Work to complete: Pick out the lines below that contain the string "agent" and copy them all.

Dataset content START

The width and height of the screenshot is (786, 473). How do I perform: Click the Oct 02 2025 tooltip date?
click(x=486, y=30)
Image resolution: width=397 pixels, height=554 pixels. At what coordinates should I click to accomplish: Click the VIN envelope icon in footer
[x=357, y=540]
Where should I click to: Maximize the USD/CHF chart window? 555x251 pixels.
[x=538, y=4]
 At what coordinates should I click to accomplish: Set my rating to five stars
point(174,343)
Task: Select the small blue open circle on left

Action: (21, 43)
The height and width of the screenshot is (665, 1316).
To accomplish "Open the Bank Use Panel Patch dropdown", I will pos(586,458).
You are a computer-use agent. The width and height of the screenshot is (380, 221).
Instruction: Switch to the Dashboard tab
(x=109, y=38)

Dataset content END
Dataset content START

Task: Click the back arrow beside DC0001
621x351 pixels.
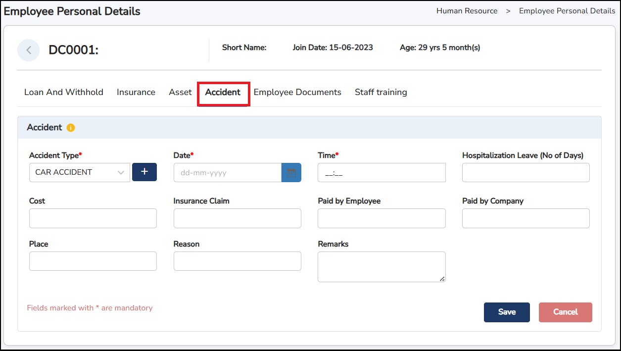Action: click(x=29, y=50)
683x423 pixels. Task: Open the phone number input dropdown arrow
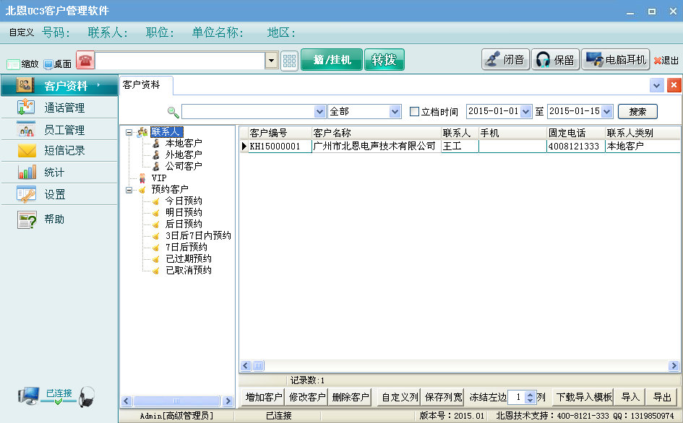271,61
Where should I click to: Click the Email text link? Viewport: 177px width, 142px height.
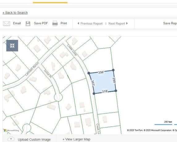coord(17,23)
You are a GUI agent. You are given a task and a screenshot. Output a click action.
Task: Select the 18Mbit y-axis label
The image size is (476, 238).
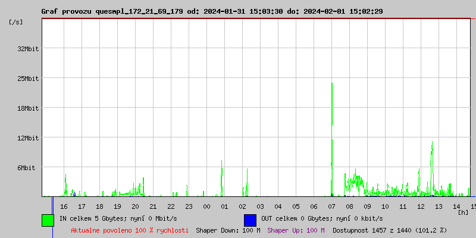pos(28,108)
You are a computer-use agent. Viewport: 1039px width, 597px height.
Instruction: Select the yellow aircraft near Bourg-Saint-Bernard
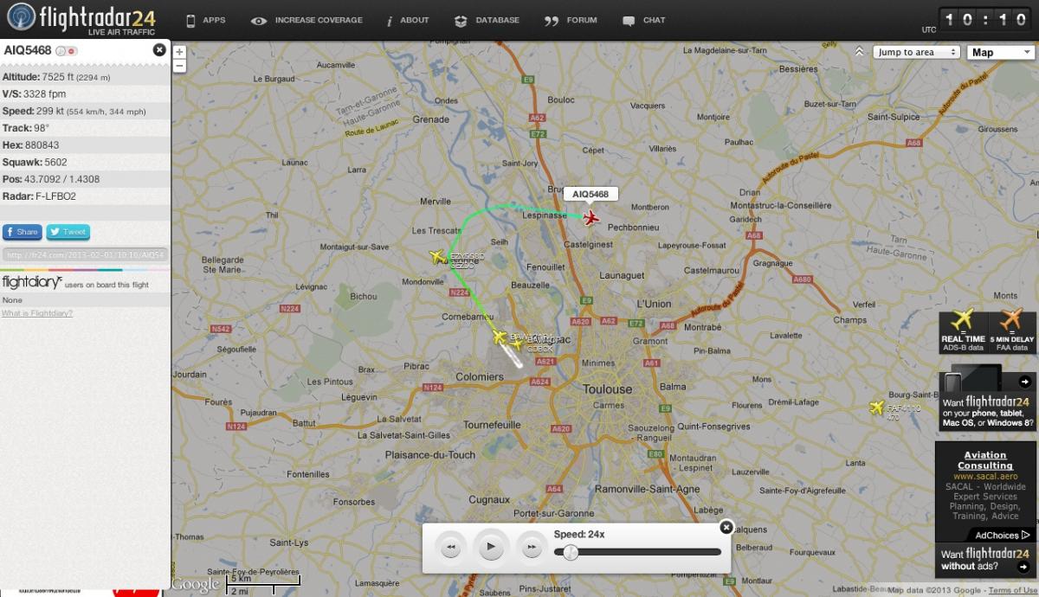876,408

Dataset content END
Dataset content START

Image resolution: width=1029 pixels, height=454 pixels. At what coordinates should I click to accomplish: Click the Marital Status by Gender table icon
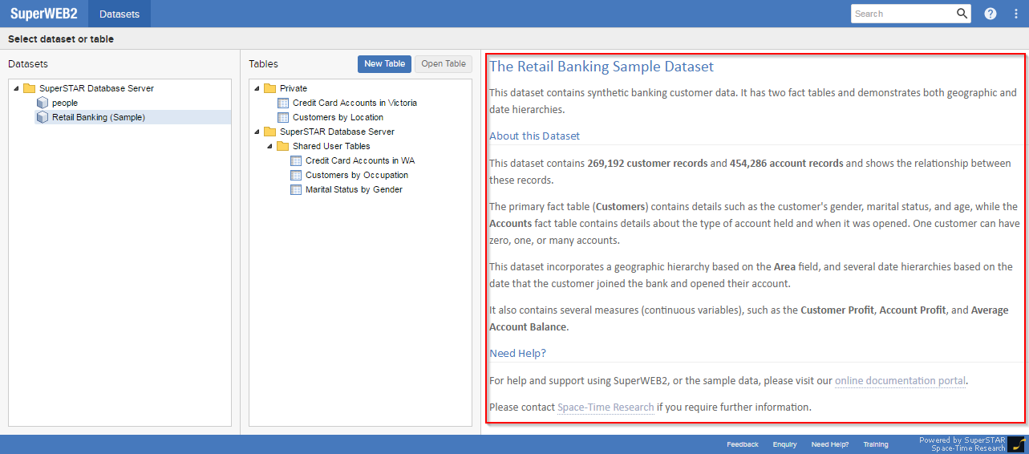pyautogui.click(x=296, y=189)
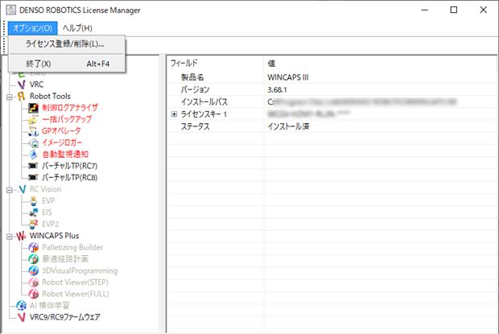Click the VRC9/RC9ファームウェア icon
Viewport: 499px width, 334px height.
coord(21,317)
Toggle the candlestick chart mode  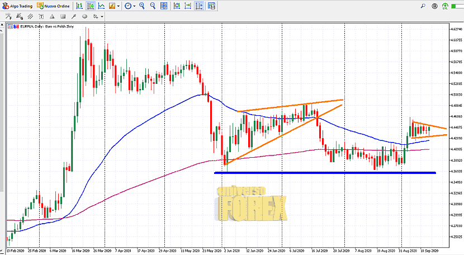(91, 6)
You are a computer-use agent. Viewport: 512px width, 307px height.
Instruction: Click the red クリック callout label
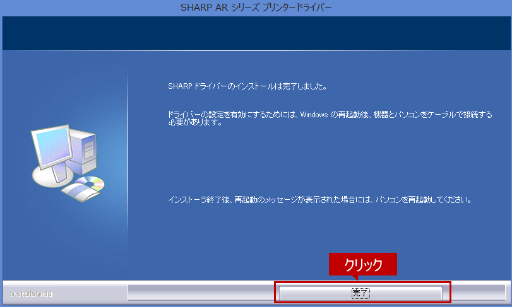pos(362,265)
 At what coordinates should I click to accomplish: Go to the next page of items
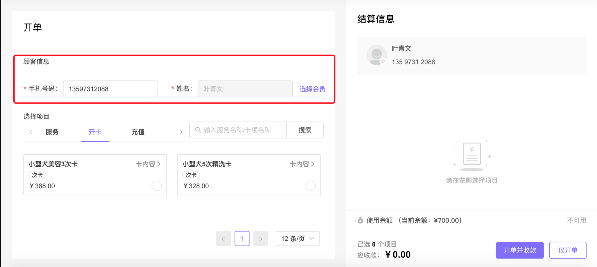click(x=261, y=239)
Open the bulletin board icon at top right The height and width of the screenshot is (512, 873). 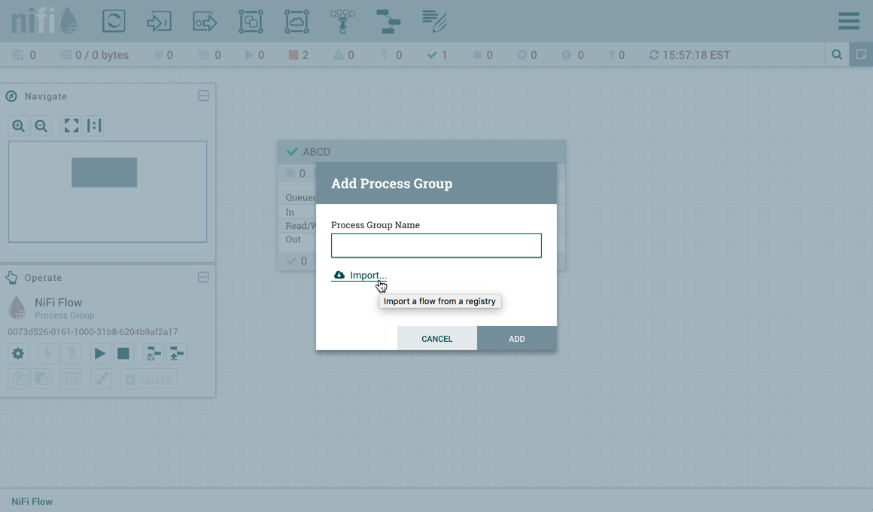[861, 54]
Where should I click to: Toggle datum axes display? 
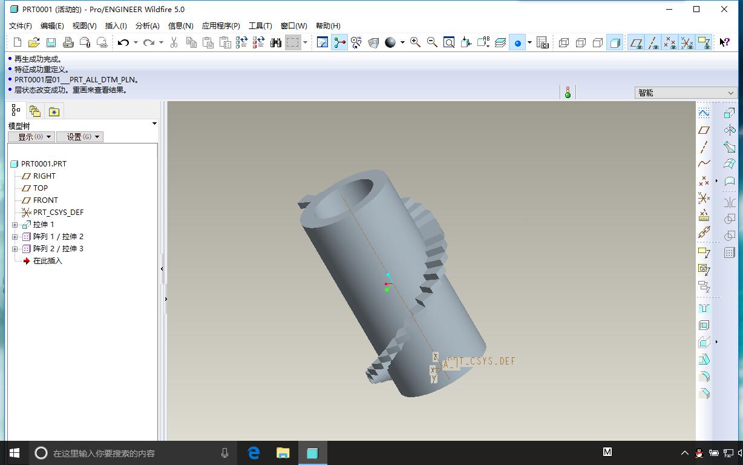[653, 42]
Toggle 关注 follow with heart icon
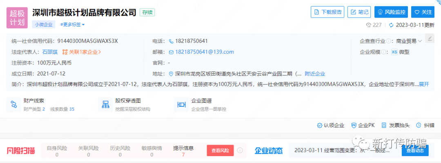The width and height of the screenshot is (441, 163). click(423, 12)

Dataset content END

Answer to this exercise:
You are a computer-use agent. The width and height of the screenshot is (380, 221).
You are a GUI agent. You are given a task and a screenshot. Output a click action.
You are a computer-use agent. Viewport: 1039px width, 597px height.
You are a computer-use agent. Viewport: 512px width, 307px height.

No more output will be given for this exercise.